Sang Wali merasa nelangsa. Didekatinya sapi dan dielusnya dengan kasih-sayang yang kelihatan sekali.
“Pi… kamu ini sapiku, ‘kan?”, Sang Wali berbisik ke telinganya.
Sapi melirik majikannya dan mengangguk.
“Maukah kau katakan itu pada Tuan Kadi?”
Dengan izin Allah atas karomah Sang Wali, si sapi angkat bicara.
“Maaf, Yang Mulia! Saya ini memang milik Syaikh ini!”
Tuan Kadi kaget alang-kepalang.
“Wah! Ini bukan orang sembarangan!” batinnya. Diam-diam gemetar lututnya. Sejurus tak tahu harus berkata apa.
Setelah sejenak tertegun, tampak kepalanya menggeleng lemah,
“Tidak bisa…. Aku tetap harus menolak gugatanmu, Pak Tua…”
Sang Wali yang lantas mendesah sedih.
“Yaa Allaaahh…”, hatinya berkeluh kesah, “Tuan Kadi ini bingung… tapi tak mau terima bukti hakiki. Sebingung apakah dia? Bukankah singgasananya pun tak berputar seperti kitiran?”
Ajaib! Singgasana Kadi tiba-tiba terangkat dan berputar layaknya baling-baling! Dan Tuan Kadi seperti as roda di atasnya!

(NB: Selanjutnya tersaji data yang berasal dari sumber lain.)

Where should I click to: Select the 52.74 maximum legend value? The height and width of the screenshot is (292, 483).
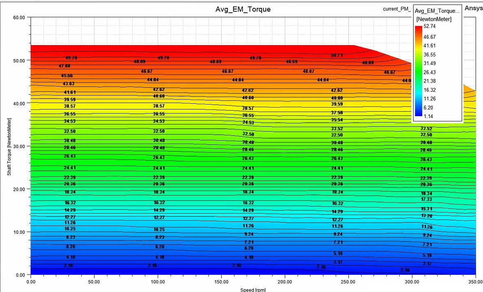429,26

Tak terbayangkan kecut hati Tuan Kadi. Ketakutan setengah mati. Ia tahu telah membikin kecewa seorang wali. Dan membuat Kekasihnya tak terima.
Tapi Tuan Kadi tak lupa, bahwa bahkan terhadap orang yang kurang mulia seperti dirinya, Tuhan tak akan melewatkan suara hatinya. Penolakannya terhadap kesaksian sapi tidak salah sama sekali. Karena syarat saksi harus ‘aqil (berakal). Kesaksian ghoirul ‘aqil (yang tidak berakal), apakah manusia gila atau binatang, tidak berlaku di pengadilan.
“Yaa Allaaah…”, ganti Tuan Kadi mengadu, “hamba bukannya tak tahu Bapak Tua ini kekasihMu…. Bukannya hamba hendak menghadang murkaMu. Tapi hamba sekedar menjalankan hukumMu…”
Dan kursi pun berhenti. Tuan Kadi lega hati. Ia yakin, Tuhan menerima alasannya.